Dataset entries
____________________

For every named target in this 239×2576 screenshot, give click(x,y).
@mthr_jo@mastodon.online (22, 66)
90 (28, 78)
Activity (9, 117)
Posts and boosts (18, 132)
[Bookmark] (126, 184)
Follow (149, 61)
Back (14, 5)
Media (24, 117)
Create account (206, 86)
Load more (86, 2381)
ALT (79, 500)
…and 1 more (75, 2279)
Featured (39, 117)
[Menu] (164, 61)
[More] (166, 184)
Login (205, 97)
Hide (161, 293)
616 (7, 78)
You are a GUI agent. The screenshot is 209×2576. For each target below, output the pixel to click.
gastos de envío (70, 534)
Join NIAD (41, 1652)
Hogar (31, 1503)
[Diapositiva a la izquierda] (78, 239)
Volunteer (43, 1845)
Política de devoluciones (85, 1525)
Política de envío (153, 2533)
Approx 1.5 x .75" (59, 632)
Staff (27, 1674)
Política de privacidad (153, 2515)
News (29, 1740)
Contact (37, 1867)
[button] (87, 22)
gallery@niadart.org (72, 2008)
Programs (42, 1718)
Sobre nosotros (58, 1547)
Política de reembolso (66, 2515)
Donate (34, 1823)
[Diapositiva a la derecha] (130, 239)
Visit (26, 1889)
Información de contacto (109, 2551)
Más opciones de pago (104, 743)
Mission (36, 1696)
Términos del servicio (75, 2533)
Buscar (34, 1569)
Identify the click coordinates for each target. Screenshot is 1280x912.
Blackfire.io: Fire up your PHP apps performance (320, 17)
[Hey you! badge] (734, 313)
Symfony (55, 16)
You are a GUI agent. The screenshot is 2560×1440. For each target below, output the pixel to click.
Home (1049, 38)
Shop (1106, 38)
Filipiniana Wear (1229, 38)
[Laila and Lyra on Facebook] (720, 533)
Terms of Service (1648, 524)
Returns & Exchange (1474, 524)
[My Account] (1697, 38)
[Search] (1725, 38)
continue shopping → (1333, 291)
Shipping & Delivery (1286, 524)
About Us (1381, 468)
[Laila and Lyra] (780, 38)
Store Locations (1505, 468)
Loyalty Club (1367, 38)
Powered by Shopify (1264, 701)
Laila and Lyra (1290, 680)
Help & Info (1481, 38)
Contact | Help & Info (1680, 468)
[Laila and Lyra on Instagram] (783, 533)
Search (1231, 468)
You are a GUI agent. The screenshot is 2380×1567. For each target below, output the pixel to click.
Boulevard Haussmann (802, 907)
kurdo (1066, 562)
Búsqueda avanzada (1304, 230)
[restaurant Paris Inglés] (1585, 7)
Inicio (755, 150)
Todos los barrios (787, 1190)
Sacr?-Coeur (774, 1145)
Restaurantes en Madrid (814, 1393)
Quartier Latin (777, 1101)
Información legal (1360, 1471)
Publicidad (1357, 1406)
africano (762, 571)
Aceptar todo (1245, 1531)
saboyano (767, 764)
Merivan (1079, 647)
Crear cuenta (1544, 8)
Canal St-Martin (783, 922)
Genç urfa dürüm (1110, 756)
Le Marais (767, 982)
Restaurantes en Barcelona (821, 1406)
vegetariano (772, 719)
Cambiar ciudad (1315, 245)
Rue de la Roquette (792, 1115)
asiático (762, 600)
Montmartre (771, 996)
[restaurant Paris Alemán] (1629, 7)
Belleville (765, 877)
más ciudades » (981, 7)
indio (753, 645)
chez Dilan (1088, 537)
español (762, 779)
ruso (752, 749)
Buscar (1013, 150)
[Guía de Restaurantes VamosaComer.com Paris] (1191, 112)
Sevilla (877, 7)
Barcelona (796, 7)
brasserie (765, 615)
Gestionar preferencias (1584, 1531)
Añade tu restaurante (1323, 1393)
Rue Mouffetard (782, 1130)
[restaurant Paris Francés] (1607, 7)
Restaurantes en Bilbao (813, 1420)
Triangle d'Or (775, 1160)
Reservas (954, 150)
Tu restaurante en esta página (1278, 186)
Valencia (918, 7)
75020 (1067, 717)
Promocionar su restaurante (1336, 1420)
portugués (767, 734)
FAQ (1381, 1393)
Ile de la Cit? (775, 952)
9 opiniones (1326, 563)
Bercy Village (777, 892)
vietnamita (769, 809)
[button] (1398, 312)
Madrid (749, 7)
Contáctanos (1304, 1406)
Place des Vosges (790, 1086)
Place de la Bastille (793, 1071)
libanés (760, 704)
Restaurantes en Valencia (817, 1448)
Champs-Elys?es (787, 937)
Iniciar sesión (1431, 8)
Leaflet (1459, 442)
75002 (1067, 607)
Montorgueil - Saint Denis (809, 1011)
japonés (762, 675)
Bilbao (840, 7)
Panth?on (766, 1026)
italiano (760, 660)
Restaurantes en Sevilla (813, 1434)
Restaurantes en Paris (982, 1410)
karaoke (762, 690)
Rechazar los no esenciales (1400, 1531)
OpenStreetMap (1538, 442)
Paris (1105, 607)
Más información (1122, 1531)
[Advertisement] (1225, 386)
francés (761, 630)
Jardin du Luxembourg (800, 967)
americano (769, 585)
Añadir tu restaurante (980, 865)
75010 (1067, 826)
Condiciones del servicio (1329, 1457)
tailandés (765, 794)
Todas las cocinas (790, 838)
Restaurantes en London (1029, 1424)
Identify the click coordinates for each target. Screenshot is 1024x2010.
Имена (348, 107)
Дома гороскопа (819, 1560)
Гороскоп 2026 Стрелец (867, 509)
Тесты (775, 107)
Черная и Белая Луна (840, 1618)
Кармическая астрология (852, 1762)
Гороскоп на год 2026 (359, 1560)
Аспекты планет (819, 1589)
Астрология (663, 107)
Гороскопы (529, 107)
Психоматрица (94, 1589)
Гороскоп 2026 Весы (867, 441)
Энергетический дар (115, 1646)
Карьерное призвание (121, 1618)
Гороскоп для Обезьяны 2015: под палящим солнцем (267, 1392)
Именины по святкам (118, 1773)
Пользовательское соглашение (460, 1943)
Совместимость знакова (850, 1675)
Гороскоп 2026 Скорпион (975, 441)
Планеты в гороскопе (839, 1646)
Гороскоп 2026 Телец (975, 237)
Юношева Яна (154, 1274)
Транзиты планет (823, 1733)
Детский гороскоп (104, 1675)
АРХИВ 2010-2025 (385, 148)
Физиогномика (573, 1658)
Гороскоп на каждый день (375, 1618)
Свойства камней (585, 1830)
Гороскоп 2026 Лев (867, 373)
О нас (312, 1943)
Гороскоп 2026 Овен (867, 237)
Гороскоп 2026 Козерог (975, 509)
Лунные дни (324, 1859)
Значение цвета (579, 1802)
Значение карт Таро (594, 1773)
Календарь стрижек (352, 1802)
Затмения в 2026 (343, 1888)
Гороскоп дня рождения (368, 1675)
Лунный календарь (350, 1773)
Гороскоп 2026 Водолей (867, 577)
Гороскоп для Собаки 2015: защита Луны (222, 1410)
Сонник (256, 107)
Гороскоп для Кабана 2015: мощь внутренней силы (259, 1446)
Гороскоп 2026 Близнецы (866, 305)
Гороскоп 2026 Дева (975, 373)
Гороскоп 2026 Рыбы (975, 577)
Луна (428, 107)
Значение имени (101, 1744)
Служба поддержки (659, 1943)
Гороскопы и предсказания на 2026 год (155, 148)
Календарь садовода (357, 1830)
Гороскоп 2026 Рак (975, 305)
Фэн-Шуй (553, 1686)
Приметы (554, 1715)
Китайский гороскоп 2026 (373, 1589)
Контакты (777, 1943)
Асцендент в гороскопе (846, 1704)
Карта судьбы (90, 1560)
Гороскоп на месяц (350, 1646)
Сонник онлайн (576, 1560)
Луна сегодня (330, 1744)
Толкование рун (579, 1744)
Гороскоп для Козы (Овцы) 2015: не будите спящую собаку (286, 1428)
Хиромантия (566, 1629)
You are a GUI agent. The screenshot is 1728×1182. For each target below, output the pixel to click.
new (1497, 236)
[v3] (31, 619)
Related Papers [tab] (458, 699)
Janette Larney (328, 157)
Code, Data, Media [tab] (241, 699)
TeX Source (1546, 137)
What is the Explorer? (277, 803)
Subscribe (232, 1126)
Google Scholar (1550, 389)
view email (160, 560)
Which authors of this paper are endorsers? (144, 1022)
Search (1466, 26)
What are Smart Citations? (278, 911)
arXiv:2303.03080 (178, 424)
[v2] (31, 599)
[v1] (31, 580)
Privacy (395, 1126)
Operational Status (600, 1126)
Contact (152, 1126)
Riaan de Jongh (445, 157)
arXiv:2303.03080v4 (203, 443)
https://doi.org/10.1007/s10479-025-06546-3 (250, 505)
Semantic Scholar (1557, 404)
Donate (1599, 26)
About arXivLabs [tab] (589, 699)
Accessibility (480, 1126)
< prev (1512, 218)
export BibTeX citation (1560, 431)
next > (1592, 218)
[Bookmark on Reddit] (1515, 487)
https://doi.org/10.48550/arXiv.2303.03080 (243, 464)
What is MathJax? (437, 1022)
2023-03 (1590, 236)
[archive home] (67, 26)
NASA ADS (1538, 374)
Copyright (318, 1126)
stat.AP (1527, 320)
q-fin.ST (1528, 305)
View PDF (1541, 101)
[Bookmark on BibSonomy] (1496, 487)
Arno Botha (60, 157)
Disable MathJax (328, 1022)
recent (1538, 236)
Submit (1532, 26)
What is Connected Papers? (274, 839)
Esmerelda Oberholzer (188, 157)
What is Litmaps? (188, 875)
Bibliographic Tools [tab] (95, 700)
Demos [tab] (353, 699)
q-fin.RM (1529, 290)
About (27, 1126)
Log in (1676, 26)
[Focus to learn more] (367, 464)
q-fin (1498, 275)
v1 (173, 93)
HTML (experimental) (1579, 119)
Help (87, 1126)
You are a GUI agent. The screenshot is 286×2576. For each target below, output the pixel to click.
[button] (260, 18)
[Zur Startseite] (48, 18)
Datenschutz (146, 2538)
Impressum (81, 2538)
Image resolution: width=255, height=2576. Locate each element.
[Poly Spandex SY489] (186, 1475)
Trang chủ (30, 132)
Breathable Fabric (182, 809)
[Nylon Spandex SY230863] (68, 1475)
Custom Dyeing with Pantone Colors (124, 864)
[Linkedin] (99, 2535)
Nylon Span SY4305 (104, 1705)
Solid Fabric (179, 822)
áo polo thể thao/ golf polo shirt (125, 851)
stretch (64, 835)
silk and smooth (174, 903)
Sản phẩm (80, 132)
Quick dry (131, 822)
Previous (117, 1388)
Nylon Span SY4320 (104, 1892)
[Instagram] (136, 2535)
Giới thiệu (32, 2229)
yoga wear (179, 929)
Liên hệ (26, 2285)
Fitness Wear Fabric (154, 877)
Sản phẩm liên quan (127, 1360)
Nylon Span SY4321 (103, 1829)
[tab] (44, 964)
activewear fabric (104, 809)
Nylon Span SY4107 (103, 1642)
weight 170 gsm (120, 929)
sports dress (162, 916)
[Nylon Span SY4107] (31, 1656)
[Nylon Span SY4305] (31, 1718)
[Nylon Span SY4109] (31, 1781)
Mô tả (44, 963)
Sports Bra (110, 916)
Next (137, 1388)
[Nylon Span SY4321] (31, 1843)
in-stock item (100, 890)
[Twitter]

____________________

* **EXERCISE**
Of the entries above, repeat exactly the lines from the line with "Help (87, 1126)" through the line with "silk and smooth (174, 903)", both of them included.

* **SOLUTION FOR THIS EXERCISE**
Help (87, 1126)
You are a GUI agent. The screenshot is 286×2576. For each target below, output the pixel to click.
[button] (260, 18)
[Zur Startseite] (48, 18)
Datenschutz (146, 2538)
Impressum (81, 2538)
Image resolution: width=255, height=2576. Locate each element.
[Poly Spandex SY489] (186, 1475)
Trang chủ (30, 132)
Breathable Fabric (182, 809)
[Nylon Spandex SY230863] (68, 1475)
Custom Dyeing with Pantone Colors (124, 864)
[Linkedin] (99, 2535)
Nylon Span SY4305 (104, 1705)
Solid Fabric (179, 822)
áo polo thể thao/ golf polo shirt (125, 851)
stretch (64, 835)
silk and smooth (174, 903)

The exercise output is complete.